Exercise requirements:
Copy the part of the listing below that starts at the line containing "upper (833, 466)" and ends at the line containing "links [728, 380]", keeping both of those lines and changing nothing.

Data supplied:
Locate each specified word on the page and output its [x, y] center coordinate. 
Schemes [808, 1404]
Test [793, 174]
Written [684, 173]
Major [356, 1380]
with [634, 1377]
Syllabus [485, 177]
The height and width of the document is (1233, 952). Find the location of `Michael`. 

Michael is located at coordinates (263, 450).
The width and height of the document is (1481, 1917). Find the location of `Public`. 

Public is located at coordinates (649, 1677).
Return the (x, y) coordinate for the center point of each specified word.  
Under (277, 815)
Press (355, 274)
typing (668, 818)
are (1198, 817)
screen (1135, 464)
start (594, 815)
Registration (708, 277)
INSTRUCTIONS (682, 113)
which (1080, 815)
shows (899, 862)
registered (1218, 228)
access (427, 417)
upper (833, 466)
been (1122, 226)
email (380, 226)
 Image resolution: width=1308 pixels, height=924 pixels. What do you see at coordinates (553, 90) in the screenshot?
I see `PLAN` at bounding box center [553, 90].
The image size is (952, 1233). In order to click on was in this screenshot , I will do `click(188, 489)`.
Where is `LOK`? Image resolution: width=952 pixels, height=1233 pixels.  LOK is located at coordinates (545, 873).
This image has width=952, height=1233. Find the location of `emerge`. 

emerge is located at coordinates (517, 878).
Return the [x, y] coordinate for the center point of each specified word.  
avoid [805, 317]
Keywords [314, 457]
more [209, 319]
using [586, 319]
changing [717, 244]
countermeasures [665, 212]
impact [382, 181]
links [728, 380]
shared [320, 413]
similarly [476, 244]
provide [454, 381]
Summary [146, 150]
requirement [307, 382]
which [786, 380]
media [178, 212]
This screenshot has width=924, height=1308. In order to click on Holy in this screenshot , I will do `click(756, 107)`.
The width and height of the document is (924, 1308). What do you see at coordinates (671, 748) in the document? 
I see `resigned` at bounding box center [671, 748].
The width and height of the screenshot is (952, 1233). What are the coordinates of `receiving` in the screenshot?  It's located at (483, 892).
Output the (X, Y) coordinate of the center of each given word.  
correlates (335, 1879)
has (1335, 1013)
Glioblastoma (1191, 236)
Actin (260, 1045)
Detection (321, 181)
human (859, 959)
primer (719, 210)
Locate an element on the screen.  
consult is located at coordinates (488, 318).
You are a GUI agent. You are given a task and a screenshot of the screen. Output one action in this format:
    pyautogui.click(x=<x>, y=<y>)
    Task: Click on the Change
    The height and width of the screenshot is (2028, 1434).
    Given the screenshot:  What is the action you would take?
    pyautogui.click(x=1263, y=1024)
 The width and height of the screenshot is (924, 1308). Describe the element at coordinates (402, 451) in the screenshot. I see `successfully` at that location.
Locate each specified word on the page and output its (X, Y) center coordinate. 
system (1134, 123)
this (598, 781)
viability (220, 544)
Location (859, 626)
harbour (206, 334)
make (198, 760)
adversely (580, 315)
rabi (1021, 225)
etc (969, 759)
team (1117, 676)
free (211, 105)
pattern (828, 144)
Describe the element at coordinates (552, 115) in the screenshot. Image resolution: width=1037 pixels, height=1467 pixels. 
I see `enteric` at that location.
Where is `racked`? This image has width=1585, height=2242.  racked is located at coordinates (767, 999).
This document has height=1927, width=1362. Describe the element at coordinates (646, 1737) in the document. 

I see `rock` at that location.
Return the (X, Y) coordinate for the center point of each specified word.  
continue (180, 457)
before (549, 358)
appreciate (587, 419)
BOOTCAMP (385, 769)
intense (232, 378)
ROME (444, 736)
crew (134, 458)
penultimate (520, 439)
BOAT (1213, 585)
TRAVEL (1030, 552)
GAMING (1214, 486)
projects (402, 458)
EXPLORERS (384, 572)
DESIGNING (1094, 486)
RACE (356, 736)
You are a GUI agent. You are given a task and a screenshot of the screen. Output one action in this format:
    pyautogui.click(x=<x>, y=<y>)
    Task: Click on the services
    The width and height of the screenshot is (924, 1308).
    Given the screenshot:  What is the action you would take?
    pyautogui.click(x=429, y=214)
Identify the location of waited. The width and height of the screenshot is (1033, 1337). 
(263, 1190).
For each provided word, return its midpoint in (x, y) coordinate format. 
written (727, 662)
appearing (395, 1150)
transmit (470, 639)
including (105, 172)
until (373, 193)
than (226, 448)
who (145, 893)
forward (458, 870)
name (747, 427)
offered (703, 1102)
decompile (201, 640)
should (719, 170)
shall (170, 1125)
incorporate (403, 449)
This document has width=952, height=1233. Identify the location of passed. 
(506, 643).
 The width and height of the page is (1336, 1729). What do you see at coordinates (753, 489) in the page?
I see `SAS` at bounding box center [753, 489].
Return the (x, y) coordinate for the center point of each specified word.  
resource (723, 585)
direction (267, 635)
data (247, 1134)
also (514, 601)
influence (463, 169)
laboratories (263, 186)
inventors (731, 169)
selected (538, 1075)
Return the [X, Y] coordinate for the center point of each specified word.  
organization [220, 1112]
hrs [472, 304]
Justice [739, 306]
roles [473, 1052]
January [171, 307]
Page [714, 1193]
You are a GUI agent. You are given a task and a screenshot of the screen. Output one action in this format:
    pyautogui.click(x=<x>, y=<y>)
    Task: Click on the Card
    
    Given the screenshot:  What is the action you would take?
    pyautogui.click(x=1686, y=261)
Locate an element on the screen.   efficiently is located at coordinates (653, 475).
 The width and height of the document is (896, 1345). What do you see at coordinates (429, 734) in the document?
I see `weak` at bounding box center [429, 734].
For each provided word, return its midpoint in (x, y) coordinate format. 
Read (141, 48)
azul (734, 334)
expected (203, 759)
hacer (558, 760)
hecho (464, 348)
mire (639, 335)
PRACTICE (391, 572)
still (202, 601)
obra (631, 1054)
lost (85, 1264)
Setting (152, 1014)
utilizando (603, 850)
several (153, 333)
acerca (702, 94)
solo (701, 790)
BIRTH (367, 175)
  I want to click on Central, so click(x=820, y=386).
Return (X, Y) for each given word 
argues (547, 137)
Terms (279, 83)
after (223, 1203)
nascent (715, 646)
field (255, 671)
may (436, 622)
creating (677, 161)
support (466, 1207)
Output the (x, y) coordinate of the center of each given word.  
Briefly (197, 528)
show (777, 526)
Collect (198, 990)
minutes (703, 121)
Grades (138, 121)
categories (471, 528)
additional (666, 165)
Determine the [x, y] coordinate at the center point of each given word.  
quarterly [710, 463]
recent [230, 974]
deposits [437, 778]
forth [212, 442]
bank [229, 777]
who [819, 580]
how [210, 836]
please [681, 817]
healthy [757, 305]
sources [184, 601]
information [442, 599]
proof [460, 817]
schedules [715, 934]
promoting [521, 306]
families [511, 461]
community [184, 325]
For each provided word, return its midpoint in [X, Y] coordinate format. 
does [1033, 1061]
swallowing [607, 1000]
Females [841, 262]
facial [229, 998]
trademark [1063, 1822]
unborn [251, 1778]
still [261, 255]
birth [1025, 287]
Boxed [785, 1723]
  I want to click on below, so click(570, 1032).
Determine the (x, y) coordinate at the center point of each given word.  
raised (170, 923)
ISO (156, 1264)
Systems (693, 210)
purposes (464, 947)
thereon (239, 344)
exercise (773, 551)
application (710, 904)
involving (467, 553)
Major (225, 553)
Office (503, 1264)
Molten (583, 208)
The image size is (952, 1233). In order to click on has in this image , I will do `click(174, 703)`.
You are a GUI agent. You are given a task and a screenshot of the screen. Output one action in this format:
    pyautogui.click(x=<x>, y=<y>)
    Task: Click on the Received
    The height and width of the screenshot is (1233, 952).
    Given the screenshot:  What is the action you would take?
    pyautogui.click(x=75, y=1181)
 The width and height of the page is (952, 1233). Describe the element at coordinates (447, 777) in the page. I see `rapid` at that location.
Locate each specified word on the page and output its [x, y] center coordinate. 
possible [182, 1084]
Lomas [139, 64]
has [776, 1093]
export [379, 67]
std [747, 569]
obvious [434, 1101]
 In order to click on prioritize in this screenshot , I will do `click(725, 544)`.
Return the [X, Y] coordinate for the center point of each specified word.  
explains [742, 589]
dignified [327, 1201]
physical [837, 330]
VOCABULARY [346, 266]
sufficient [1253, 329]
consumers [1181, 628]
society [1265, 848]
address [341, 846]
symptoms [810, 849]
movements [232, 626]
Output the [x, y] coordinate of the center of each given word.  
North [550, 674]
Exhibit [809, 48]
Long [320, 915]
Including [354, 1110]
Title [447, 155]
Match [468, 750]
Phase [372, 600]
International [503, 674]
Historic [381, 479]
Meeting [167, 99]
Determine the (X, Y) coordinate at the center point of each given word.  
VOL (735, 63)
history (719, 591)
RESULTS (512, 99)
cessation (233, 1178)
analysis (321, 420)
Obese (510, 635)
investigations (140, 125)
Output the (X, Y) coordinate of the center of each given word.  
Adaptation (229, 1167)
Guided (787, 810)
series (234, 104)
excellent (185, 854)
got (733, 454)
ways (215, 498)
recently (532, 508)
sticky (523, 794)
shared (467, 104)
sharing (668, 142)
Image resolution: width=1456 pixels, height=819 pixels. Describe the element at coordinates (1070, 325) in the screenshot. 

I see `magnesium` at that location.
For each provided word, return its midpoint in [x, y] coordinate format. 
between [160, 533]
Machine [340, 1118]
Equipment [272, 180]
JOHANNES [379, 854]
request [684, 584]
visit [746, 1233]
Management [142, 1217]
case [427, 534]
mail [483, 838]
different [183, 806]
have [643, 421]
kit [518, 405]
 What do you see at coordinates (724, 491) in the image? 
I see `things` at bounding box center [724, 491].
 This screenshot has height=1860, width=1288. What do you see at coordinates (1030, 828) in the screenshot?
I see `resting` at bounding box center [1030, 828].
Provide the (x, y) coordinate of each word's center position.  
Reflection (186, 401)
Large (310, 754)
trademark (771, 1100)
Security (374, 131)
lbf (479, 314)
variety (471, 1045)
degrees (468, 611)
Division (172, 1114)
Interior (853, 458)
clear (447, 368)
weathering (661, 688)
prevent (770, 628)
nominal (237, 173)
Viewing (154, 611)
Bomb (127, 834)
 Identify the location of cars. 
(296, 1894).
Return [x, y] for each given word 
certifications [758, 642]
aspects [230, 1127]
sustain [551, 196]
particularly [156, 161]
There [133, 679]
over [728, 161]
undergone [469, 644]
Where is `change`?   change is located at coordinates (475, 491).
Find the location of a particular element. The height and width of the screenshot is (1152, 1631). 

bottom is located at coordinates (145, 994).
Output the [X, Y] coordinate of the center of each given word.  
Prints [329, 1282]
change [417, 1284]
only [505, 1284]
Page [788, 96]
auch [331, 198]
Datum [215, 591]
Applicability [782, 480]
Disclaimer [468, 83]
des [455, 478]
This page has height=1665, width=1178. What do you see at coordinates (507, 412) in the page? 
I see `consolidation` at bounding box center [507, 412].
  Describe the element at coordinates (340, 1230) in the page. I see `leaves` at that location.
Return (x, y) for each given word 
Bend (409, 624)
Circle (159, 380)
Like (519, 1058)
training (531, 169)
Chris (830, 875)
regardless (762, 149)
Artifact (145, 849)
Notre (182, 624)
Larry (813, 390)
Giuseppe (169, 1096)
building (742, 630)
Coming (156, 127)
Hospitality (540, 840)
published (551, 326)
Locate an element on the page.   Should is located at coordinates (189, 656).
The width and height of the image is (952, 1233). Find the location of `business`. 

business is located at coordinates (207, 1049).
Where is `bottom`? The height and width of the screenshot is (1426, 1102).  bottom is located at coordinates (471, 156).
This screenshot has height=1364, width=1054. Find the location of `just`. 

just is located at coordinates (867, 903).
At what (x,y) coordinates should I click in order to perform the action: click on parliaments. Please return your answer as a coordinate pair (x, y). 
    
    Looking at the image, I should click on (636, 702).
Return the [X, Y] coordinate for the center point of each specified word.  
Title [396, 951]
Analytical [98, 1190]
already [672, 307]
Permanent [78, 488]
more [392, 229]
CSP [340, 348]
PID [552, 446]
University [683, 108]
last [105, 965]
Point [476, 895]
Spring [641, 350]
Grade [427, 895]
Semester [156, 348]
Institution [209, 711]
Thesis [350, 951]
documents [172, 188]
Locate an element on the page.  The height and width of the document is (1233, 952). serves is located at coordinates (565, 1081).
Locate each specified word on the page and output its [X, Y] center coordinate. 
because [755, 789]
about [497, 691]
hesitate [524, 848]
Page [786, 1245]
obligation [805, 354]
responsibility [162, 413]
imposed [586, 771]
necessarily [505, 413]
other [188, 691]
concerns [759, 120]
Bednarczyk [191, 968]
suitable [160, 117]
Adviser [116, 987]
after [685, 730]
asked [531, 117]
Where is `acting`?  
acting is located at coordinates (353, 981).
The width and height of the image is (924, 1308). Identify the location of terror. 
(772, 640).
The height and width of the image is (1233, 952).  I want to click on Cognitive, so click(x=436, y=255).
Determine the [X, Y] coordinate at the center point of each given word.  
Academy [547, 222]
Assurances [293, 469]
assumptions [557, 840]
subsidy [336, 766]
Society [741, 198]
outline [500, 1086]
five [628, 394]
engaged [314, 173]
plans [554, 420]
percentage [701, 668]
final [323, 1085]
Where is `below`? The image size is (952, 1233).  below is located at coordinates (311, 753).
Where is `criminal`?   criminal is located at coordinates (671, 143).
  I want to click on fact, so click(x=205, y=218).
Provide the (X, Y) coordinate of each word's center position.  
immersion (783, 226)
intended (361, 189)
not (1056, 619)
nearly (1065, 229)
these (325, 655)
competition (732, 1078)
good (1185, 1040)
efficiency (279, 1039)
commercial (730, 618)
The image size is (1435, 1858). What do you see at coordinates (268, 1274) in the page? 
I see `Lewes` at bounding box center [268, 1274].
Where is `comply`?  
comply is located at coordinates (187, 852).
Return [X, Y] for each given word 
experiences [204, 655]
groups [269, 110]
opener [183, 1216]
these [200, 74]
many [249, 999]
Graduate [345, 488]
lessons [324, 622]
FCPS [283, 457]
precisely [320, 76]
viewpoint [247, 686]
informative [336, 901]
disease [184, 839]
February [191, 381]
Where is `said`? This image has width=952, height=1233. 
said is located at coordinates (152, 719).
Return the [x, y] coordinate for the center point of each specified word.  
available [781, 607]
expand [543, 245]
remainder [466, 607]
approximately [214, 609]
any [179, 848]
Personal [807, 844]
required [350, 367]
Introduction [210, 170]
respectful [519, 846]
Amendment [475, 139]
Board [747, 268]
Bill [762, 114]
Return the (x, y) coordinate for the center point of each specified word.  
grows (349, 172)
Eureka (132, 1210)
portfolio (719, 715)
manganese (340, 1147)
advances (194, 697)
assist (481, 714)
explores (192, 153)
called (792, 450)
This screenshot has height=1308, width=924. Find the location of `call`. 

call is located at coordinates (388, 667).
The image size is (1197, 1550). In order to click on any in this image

Output below:
upper (833, 466)
been (1122, 226)
email (380, 226)
 Image resolution: width=1308 pixels, height=924 pixels. What do you see at coordinates (553, 90) in the screenshot?
I see `PLAN` at bounding box center [553, 90].
The image size is (952, 1233). In order to click on was in this screenshot , I will do `click(188, 489)`.
Where is `LOK`? Image resolution: width=952 pixels, height=1233 pixels.  LOK is located at coordinates (545, 873).
This image has width=952, height=1233. Find the location of `emerge`. 

emerge is located at coordinates (517, 878).
Return the [x, y] coordinate for the center point of each specified word.  
avoid [805, 317]
Keywords [314, 457]
more [209, 319]
using [586, 319]
changing [717, 244]
countermeasures [665, 212]
impact [382, 181]
links [728, 380]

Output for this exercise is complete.